ES Index migration simplified!
Data migration may conceptually sound simple, but it is one of those things that are not as simple as they sound. The lack of integration and synchronization between system components may lead to the loss or corruption of critical data. It may also lead to data quality issues along with security challenges which may incur heavy financial and reputational risks. Moreover, recovering data is an extremely tedious, time-consuming, and costly affair. And even after going through all this, the data needs to be checked and validated, resulting in extended downtimes. Considering the burnout, security challenges, and data quality issues involved in data migration, most organizations treat data migration as a distinct project. This blog is about how we addressed the exact problem for one of our clients with the help of ES Index Migration.

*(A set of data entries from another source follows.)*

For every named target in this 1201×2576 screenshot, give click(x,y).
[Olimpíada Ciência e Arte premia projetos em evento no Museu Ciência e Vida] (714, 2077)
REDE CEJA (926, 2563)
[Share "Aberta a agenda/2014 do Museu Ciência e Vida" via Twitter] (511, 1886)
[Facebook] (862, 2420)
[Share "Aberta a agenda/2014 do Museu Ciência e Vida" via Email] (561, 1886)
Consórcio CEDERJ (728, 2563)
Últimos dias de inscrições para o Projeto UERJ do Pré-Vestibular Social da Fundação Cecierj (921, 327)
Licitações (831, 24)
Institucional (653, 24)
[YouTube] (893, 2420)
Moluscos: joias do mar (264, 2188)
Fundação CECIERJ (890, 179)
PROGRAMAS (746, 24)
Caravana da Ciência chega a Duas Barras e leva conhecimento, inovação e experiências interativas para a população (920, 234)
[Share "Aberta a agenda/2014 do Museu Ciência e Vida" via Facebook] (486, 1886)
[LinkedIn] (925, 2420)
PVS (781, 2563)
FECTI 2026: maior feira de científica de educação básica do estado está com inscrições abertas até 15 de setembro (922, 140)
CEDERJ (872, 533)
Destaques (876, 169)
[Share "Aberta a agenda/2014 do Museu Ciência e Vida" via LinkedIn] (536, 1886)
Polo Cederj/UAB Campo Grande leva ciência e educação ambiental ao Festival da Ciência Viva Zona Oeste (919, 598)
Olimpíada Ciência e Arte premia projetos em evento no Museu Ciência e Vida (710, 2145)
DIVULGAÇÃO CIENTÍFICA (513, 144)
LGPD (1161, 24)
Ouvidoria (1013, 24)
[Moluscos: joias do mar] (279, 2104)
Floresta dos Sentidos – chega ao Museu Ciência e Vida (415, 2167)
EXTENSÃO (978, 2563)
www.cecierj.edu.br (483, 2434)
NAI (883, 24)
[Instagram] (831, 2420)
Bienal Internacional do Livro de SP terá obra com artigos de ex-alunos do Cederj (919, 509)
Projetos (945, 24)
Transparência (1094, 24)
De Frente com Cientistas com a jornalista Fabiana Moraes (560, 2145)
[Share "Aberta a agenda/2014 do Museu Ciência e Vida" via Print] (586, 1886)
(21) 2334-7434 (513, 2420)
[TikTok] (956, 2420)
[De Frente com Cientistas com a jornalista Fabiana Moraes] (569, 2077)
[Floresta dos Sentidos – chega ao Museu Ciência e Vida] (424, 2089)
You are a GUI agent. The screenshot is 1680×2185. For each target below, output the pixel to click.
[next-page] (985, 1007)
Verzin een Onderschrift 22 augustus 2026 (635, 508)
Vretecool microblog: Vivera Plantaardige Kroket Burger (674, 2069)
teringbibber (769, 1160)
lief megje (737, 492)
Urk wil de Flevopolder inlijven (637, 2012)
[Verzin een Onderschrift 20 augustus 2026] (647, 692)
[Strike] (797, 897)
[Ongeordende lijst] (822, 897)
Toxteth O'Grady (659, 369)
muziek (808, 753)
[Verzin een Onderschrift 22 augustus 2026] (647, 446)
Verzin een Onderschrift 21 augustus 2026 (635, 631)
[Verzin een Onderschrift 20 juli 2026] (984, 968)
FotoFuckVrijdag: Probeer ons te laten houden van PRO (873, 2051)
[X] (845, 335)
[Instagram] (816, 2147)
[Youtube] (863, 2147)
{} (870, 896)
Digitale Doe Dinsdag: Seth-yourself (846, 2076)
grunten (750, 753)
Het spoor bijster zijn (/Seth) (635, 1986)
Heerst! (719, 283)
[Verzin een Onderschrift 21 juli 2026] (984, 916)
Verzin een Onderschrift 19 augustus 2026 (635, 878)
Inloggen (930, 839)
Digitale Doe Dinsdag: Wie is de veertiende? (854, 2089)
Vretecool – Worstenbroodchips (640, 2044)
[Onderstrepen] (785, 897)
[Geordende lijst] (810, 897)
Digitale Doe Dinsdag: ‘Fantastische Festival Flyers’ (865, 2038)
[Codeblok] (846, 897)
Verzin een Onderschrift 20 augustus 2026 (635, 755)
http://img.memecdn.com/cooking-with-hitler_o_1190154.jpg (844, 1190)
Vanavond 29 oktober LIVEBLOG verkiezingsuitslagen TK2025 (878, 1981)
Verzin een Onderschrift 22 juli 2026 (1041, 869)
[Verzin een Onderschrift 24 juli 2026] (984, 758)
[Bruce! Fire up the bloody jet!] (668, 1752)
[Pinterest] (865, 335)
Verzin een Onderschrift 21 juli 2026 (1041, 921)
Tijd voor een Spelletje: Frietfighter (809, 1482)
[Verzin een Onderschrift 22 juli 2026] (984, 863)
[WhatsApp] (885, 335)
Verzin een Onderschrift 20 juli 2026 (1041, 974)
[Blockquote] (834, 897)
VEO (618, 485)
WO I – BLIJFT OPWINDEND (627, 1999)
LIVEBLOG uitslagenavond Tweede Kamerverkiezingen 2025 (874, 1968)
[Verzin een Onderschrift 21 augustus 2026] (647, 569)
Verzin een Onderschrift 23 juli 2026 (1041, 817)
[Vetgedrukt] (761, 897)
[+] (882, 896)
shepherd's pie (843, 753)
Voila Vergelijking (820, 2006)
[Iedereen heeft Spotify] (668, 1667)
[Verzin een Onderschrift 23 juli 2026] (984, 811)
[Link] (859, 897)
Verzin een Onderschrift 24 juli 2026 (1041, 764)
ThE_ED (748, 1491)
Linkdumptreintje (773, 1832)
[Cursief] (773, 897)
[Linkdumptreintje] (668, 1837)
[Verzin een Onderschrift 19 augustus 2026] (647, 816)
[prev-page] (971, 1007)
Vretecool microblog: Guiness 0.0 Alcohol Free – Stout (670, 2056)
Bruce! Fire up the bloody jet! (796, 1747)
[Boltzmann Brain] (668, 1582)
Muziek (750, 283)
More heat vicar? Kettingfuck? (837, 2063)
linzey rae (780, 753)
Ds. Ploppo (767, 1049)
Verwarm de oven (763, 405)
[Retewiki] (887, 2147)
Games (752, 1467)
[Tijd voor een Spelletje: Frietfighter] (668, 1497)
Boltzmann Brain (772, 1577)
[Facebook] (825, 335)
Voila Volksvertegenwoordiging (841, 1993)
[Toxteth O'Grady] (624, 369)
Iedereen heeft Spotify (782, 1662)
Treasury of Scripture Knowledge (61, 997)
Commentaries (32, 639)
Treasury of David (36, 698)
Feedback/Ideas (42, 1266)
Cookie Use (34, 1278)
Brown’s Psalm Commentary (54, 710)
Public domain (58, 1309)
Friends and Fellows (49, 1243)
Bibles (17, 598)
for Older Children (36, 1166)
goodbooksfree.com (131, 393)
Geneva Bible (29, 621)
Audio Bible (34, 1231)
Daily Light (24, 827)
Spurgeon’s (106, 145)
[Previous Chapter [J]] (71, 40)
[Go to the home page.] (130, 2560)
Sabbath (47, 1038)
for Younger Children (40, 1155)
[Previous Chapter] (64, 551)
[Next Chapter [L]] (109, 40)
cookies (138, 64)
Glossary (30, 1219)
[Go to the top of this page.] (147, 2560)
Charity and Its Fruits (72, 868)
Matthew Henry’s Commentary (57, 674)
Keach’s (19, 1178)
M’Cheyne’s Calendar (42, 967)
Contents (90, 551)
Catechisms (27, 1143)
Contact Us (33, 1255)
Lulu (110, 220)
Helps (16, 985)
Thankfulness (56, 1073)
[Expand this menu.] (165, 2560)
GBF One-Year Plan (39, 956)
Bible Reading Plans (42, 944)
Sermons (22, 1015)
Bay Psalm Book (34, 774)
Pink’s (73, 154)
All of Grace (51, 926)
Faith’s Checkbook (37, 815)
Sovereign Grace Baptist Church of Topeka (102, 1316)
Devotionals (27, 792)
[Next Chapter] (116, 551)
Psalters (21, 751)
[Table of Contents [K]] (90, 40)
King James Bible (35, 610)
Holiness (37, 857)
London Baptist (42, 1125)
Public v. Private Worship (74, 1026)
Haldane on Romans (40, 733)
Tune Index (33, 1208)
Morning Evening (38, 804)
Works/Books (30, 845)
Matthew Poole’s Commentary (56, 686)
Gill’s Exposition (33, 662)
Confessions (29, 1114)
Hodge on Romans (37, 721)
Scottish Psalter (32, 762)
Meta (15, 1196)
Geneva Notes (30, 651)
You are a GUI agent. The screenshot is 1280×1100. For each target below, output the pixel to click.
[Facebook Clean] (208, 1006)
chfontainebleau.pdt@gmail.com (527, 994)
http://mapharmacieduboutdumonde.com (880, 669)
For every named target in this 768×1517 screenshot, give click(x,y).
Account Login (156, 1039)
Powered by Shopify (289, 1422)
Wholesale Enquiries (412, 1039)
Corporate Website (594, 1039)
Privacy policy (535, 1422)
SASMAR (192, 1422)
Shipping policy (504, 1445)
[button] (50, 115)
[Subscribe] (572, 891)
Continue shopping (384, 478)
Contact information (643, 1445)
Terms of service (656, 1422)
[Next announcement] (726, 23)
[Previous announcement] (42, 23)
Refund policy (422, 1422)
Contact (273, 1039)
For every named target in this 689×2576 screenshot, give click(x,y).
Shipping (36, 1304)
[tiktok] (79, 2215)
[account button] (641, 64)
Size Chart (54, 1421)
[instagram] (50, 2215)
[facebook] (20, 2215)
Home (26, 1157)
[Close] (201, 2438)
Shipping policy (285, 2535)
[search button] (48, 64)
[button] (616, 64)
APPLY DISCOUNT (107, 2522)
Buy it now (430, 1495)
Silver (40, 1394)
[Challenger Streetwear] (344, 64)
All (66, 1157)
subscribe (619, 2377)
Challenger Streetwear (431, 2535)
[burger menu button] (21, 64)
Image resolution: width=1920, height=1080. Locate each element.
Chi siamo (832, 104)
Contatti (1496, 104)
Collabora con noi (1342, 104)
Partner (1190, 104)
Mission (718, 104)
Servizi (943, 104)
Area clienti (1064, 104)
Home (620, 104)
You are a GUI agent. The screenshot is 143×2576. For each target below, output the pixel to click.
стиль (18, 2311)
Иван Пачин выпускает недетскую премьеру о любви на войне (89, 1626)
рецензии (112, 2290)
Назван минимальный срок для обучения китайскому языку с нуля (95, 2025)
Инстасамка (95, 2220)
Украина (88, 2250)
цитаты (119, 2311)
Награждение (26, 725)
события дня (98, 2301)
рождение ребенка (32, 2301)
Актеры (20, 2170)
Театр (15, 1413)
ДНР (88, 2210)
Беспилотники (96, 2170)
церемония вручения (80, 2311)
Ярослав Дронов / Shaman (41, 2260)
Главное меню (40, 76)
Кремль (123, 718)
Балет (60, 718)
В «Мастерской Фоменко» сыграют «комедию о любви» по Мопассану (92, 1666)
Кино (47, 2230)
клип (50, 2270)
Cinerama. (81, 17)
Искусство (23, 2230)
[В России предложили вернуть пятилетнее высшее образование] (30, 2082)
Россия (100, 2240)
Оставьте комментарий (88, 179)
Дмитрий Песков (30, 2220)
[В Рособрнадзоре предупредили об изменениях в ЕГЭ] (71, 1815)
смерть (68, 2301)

But before we start with the actual solution for your migration needs, let me tell you in brief about ES Index and ES Index Migration.
What is ES Index?
An Index is usually a set of one or more Documents, whereas a Document encompasses one or more fields. While referring to databases, a table row is termed a Document, and a table column is termed as a Field. An Index is like a database within a relational database and has mapping defining multiple types. It is a logical namespace that maps one or more primary shards and can have zero or more replica shards. Elasticsearch can fast search responses as it searches an Index instead of searching the text directly. This is like retrieving pages in a book related to a keyword by scanning the Index at the back of a book, instead of searching every word on every page of the book.
What is ES Index Migration?
Imagine a scenario where you want to migrate production Elasticsearch data to staging for QA purposes. There could be a lot of scenarios, such as:
- Upgrading underlying cloud infrastructure/instance types for ES deployment
- Migrating from one cloud to another cloud
- Migrating from on-premises to cloud or vice versa
- Creating a pre-prod/staging environment from production data clusters
Here you may want to migrate Indices/data from one Elasticsearch cluster to another Elasticsearch cluster.
You can migrate ES Indices via the following ways:
- Index your data from the original source
- Reindex from a remote cluster
- Restore from a snapshot
To ease out this operation, we created a simple Python-based automation tool that can migrate data from one Elasticsearch database to another using S3-based snapshot.
To migrate using an S3-based snapshot, both clusters need to install the given plugin:
sudo bin/elasticsearch-plugin install repository-s3 https://www.elastic.co/guide/en/elasticsearch/plugins/current/repository-s3.html
Here is how it works:
- Clone the following Repo on your machine:
$> git clone https://github.com/sachingade20/elasticsearch_migrator.git $> cd elasticsearch_migrator $> pip install -r requirements.txt
- Update migration.yml with required config values:
source_es_host: dest_es_host: source_es_port: 9200 dest_es_port: 9200 bucket_name: aws_region: indices_list: indices1,indices2
- Run migration utility:
$ python migrate_utility.py
How it migrates?
That was a brief overview of how the tool works and how it takes care of data migration projects. It is clear from the above explanation that the tool interacts with three components in the environment - the source database, the destination database, and the storage element that acts as a medium between these two databases. The whole purpose is to achieve data migration in the most simple and efficient way. I hope this simplifies the Index migration process for your Elasticsearch.